Os privilégios da sociedade dominante conduzem também a favorecer o culto ao automóvel, transformado em fetiche de poder e posição social, assim como a estrutura de mobilidade urbana em função dele. Abertura e alargamento de vias de conexão e construção de viadutos (melhor se forem com estruturas estaiadas, visíveis e provincianamente assumidos como imagem de progresso), túneis e outras obras de engenharia do trânsito são as manifestações da ideologia que privilegia um meio de locomoção absolutamente irracional em detrimento dos espaços urbanos estimulantes da vivência social, enquanto se posterga indefinidamente a construção de sistemas eficientes e dignos de transporte público qualificado, verdadeira utopia que desafia às atuais gestões municipais.
As imagens de progresso, traduzidas em edifícios de arquitetura pasteurizada e consagrada pela mídia globalizada, alheios à cultura do lugar e vendidos como paradigma de modernidade e pertencimento provinciano ao mundo desenvolvido, constituem a ideologia dos setores que se beneficiam com o lucro do crescimento imobiliário à custa de uma cidade fragmentada e excludente. Alternativas criativamente expressivas das culturas locais, adaptadas às condições climáticas e urbanísticas, estimuladoras da integração social e construtoras dos lugares da cidade, constituem a utopia de quem acredita em modelos superadores de desenvolvimento urbano e da arquitetura como expressão cultural da sociedade.
As permanentes e obscuras negociatas na definição e contratação de projetos e obras de interesse social através da gestão pública, amparadas em relações de amizade, compromissos assumidos, urgências eleitorais ou questionáveis notórios saberes, determinam uma ideologia de procedimentos encravada nos processos de construção da cidade. A reação a estes métodos de ação propicia a utopia da transparência metódica na distribuição dos recursos públicos e da transparência conceitual na realização dos melhores projetos e obras destinados a edifícios e espaços públicos. O concurso público de projetos surge como bandeira reivindicada por instituições partidárias de procedimentos democráticos e participativos eficientemente organizados com intervenção de jurados de competência e saber comprovados.
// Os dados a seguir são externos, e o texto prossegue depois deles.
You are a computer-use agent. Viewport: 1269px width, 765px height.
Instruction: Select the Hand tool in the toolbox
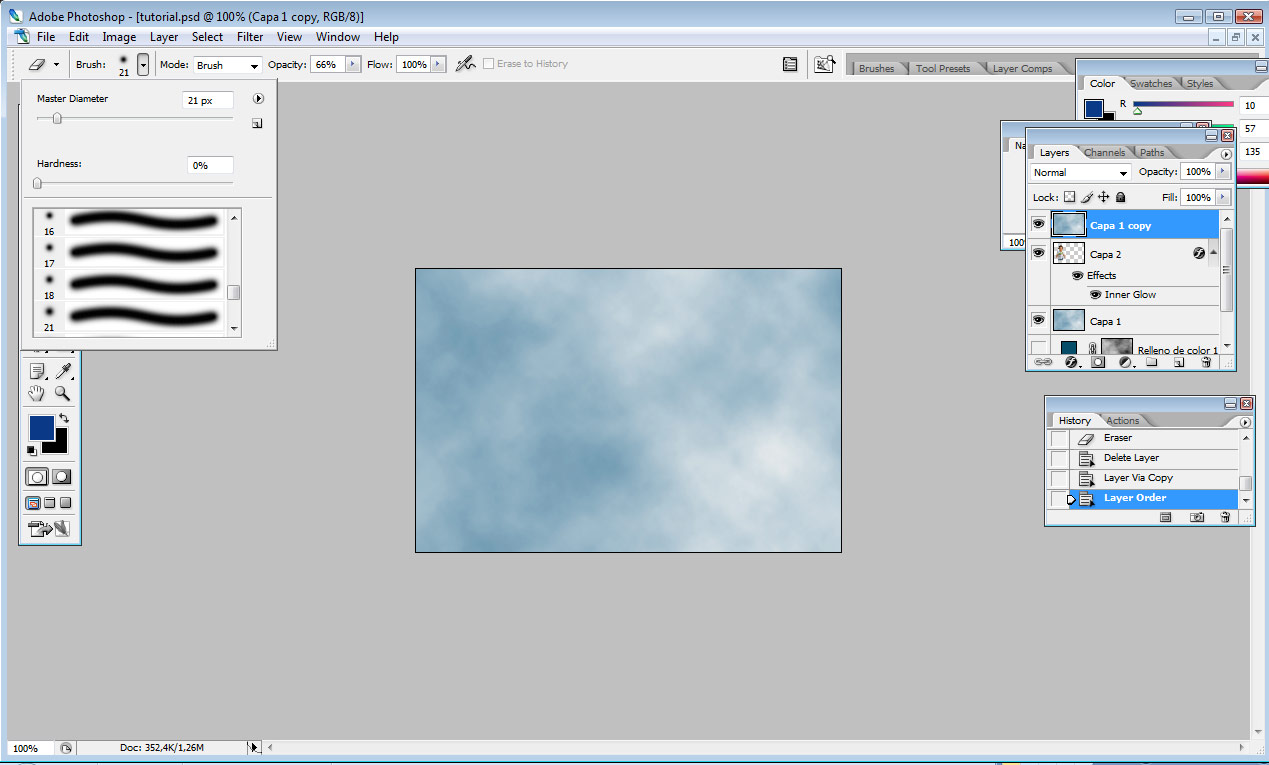[x=37, y=394]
Como as comentadas, inúmeras utopias permeiam os anseios da sociedade contemporânea, que encontra nas redes sociais um veículo eficaz de contato e consenso acerca dos mecanismos e instrumentos mais favoráveis para resolver persistentes problemas urbanos que a afetam cotidianamente. A sociedade tem demonstrado, em muitos casos, possuir critérios mais adequados à realidade dessas problemáticas do que muita legislação, burocracia e tecnocracia que travam a construção da cidade desejada, encobrem as manobras e favorecem as ideologias dos grupos de poder. A ascensão econômica das classes sociais historicamente oprimidas implica também a ascensão educacional, a compreensão dos problemas sociais e a consciência dos direitos e oportunidades para reclamar por uma realidade melhor. As cidades brasileiras encontram-se em uma interessante encruzilhada em que as persistências anacrônicas se enfrentam aos desafios que permitem vislumbrar tempos de mais racionalidade no planejamento das cidades e mais emoção nas soluções dos espaços e edifícios merecidos por uma sociedade cada vez mais esclarecida.
sobre o autor
Roberto Ghione é arquiteto, titular do escritório VPRG Arquitetos.